- [Instructions for the task] Render every line below as a JSON list of strings, one string per line, leaving out any blank lines.

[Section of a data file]
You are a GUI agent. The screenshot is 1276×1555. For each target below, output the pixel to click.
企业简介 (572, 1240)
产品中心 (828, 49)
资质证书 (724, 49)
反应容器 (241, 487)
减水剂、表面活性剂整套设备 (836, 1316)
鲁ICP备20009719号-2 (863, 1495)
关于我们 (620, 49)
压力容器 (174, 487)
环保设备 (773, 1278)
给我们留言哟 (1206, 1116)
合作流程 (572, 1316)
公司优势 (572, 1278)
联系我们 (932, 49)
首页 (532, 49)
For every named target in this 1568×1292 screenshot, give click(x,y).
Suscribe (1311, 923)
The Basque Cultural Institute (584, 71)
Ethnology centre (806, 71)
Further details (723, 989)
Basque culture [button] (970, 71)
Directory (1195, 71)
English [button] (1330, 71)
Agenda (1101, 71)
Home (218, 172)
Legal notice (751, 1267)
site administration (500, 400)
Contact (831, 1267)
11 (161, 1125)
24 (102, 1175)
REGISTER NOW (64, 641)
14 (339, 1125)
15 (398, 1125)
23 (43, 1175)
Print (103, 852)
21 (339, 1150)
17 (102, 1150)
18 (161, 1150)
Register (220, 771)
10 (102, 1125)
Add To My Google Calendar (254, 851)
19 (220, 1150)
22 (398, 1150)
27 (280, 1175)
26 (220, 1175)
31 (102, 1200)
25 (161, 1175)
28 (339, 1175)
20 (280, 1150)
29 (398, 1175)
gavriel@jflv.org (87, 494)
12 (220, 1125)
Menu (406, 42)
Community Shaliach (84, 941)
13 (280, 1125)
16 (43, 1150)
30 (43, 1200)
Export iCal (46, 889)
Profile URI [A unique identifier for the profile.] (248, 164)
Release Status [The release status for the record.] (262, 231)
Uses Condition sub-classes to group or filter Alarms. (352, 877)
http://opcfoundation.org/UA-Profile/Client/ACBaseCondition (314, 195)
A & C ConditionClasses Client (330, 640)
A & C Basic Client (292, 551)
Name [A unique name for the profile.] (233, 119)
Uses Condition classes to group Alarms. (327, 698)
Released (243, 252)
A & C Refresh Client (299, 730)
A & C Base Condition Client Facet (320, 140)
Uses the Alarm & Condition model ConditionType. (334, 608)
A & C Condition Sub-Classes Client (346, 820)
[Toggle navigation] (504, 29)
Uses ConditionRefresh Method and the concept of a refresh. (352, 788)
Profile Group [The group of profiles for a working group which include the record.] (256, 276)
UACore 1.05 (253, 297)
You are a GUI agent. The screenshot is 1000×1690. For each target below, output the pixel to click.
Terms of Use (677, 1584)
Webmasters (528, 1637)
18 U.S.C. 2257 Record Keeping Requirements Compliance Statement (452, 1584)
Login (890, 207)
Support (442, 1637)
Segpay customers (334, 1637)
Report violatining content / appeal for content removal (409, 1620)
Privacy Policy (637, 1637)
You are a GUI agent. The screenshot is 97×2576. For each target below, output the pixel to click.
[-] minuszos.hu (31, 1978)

- [Answer to this problem]
[
  "You are a GUI agent. The screenshot is 1276×1555. For each target below, output the pixel to click.",
  "企业简介 (572, 1240)",
  "产品中心 (828, 49)",
  "资质证书 (724, 49)",
  "反应容器 (241, 487)",
  "减水剂、表面活性剂整套设备 (836, 1316)",
  "鲁ICP备20009719号-2 (863, 1495)",
  "关于我们 (620, 49)",
  "压力容器 (174, 487)",
  "环保设备 (773, 1278)",
  "给我们留言哟 (1206, 1116)",
  "合作流程 (572, 1316)",
  "公司优势 (572, 1278)",
  "联系我们 (932, 49)",
  "首页 (532, 49)",
  "For every named target in this 1568×1292 screenshot, give click(x,y).",
  "Suscribe (1311, 923)",
  "The Basque Cultural Institute (584, 71)",
  "Ethnology centre (806, 71)",
  "Further details (723, 989)",
  "Basque culture [button] (970, 71)",
  "Directory (1195, 71)",
  "English [button] (1330, 71)",
  "Agenda (1101, 71)",
  "Home (218, 172)",
  "Legal notice (751, 1267)",
  "site administration (500, 400)",
  "Contact (831, 1267)",
  "11 (161, 1125)",
  "24 (102, 1175)",
  "REGISTER NOW (64, 641)",
  "14 (339, 1125)",
  "15 (398, 1125)",
  "23 (43, 1175)",
  "Print (103, 852)",
  "21 (339, 1150)",
  "17 (102, 1150)",
  "18 (161, 1150)",
  "Register (220, 771)",
  "10 (102, 1125)",
  "Add To My Google Calendar (254, 851)",
  "19 (220, 1150)",
  "22 (398, 1150)",
  "27 (280, 1175)",
  "26 (220, 1175)",
  "31 (102, 1200)",
  "25 (161, 1175)",
  "28 (339, 1175)",
  "20 (280, 1150)",
  "29 (398, 1175)",
  "gavriel@jflv.org (87, 494)",
  "12 (220, 1125)",
  "Menu (406, 42)",
  "Community Shaliach (84, 941)",
  "13 (280, 1125)",
  "16 (43, 1150)",
  "30 (43, 1200)",
  "Export iCal (46, 889)",
  "Profile URI [A unique identifier for the profile.] (248, 164)",
  "Release Status [The release status for the record.] (262, 231)",
  "Uses Condition sub-classes to group or filter Alarms. (352, 877)",
  "http://opcfoundation.org/UA-Profile/Client/ACBaseCondition (314, 195)",
  "A & C ConditionClasses Client (330, 640)",
  "A & C Basic Client (292, 551)",
  "Name [A unique name for the profile.] (233, 119)",
  "Uses Condition classes to group Alarms. (327, 698)",
  "Released (243, 252)",
  "A & C Refresh Client (299, 730)",
  "A & C Base Condition Client Facet (320, 140)",
  "Uses the Alarm & Condition model ConditionType. (334, 608)",
  "A & C Condition Sub-Classes Client (346, 820)",
  "[Toggle navigation] (504, 29)",
  "Uses ConditionRefresh Method and the concept of a refresh. (352, 788)",
  "Profile Group [The group of profiles for a working group which include the record.] (256, 276)",
  "UACore 1.05 (253, 297)",
  "You are a GUI agent. The screenshot is 1000×1690. For each target below, output the pixel to click.",
  "Terms of Use (677, 1584)",
  "Webmasters (528, 1637)",
  "18 U.S.C. 2257 Record Keeping Requirements Compliance Statement (452, 1584)",
  "Login (890, 207)",
  "Support (442, 1637)",
  "Segpay customers (334, 1637)",
  "Report violatining content / appeal for content removal (409, 1620)",
  "Privacy Policy (637, 1637)",
  "You are a GUI agent. The screenshot is 97×2576. For each target below, output the pixel to click.",
  "[-] minuszos.hu (31, 1978)"
]